Exercise directions: Please copy the Volvo brand-building article from "Julie Hutchinson, Marketing" up to and including "have long espoused.", but swap "guru" for "expert".

Source document:
=-=-=

Volvo flips to long-term brand building over digital performance metrics

By Paul McIntyre - Executive Editor
Volvo Omtanke

When Volvo’s marketing boss Julie Hutchinson arrived two years ago from Lexus, “everything was conversion, tactical and price-pointed” in channels like Carsales, CarAdvice and Carsguide. But Volvo had a brand problem which she set about fixing. Along with Mindshare and whiteGREY, Volvo just won the Media Federation’s 2019 Grand Prix. Here’s how the automaker is transforming its short-term tactics and longer-term brand building.

“I love [Professor] Byron Sharp. When I arrived at Volvo, everything was conversion, everything was tactical and price points…lots of investment in Carsales, Carsguide and CarAdvice but really it was at the bottom of the funnel.”

Julie Hutchinson, Marketing Director, Volvo

Julie Hutchinson

Volvo's Julie Hutchinson

 
 
Volvo flips the funnel on performance media

Professor Byron Sharp will be chuffed. The marketing sciences guru at the Ehrenberg-Bass Institute has long shaped how consumer goods brands like Mars, Coca-Cola and Unilever go to market but autos like Volvo are moving in too on many of the “marketing laws” which Prof. Sharp and Ehrenberg-Bass have long espoused.

=-=-=

Supplied material:
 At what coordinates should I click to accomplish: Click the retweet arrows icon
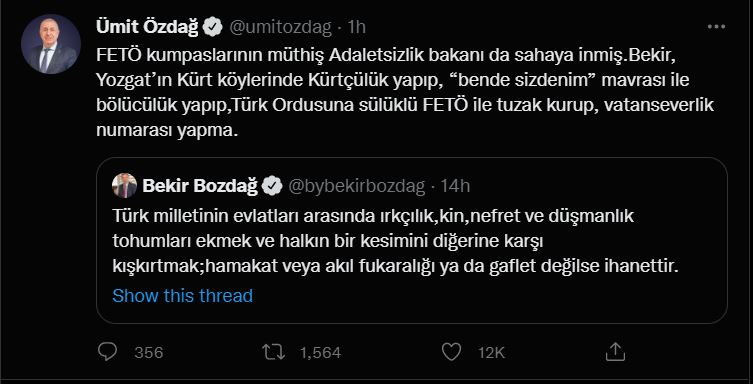pyautogui.click(x=273, y=353)
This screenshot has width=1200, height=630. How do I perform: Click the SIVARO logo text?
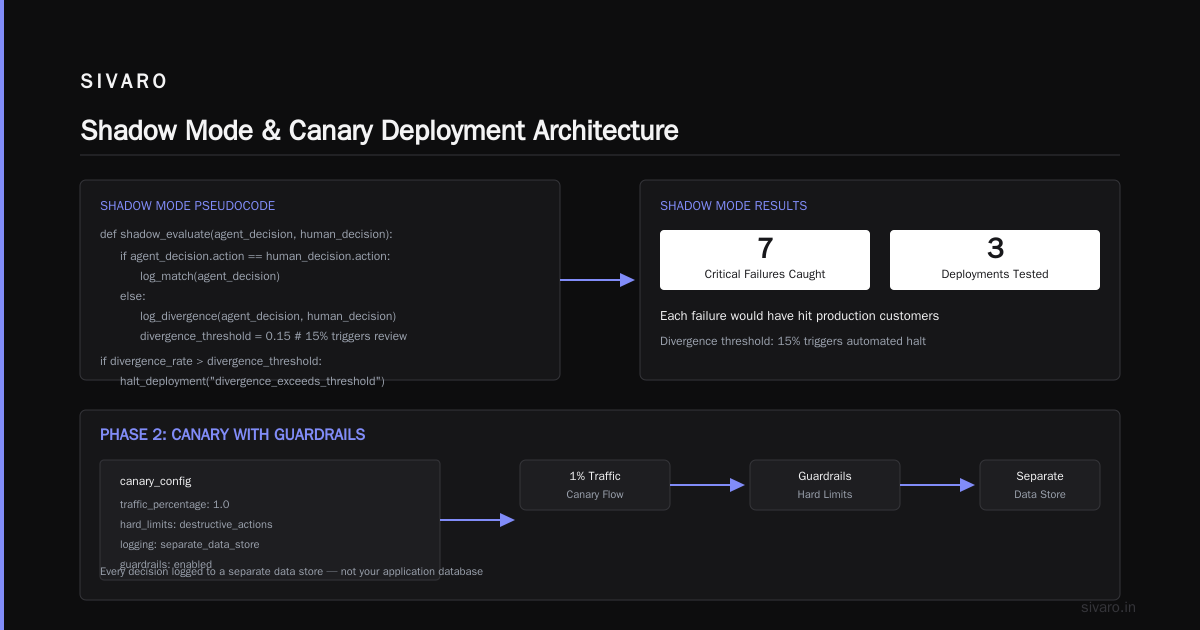click(x=124, y=82)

=-=-=

Solution to this exercise:
Julie Hutchinson, Marketing Director, Volvo

Julie Hutchinson

Volvo's Julie Hutchinson

 
 
Volvo flips the funnel on performance media

Professor Byron Sharp will be chuffed. The marketing sciences expert at the Ehrenberg-Bass Institute has long shaped how consumer goods brands like Mars, Coca-Cola and Unilever go to market but autos like Volvo are moving in too on many of the “marketing laws” which Prof. Sharp and Ehrenberg-Bass have long espoused.